Our founder, John Wesley, called this “prevenient grace,” which is a fancy term for the idea that God loves us regardless of what we do and whether or not we’re even aware of God’s presence or existence. God didn’t have to create humans in the first place, let alone create humans in God’s very image—but God did anyway! That’s amazing grace! Plus, God didn’t have to die for us and rise again because of God’s love for humanity, but God did anyway! That’s amazing grace, too! God doesn’t have to love humankind unconditionally—especially considering all the ways we’ve sinned against God and hurt God throughout history and in our daily lives—but God loves us unconditionally anyway! That, too, is amazing grace! We believe God knows every single human being by name, knows our stories, our hurts, our failures, or joys, our passions—and loves us more than our minds can comprehend, and has a plan and a purpose for every person. That’s an amazing, gracious God!
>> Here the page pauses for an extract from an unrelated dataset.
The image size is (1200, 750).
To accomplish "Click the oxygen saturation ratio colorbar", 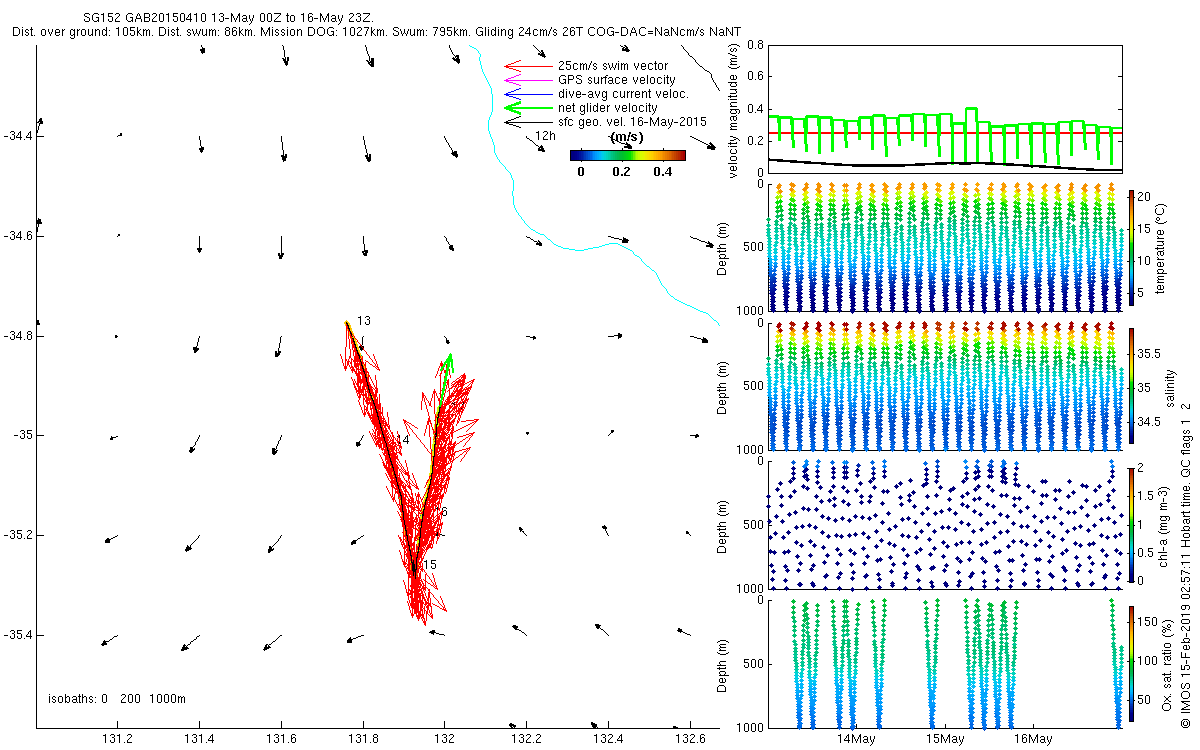I will pyautogui.click(x=1131, y=663).
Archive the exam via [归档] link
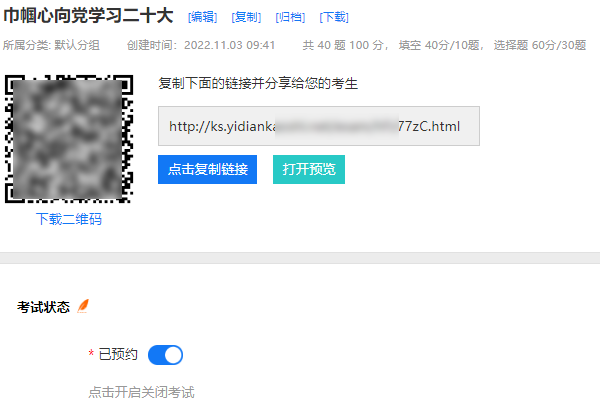Viewport: 600px width, 400px height. (x=290, y=17)
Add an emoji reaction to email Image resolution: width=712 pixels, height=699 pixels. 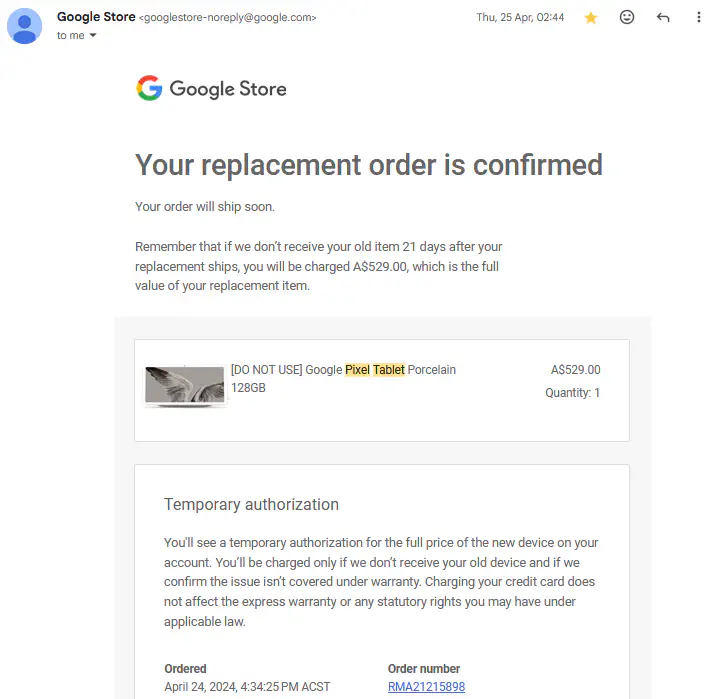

God died and rose again to save us from our sins.
John Wesley called this “justifying grace.” That’s the idea that even though we’ve each sinned (hurt God or become separated from God’s goodness) by the things we’d done or left undone, God still will forgive us our sins when we ask. The Bible says that “all have sinned and fall short of the glory of God (Romans 3:23 nrsv), meaning that we’ve all done things that have caused a breach in our relationship with God. But God loved us so much that God made a way for us to be reconciled with God: by becoming a human being in the person of Jesus of Nazareth, dying an actual, human death, and then coming back from the dead on the third day, creating a way to end our separation from God once and for all. United Methodism teaches that God’s justifying grace—the Good News of forgiveness and new life—is available to us for the asking, absolutely free, anytime we’re ready to ask God for it, simply because of Jesus’ death and resurrection. That’s Good News indeed!
God helps us, and our society, to become more like God over time.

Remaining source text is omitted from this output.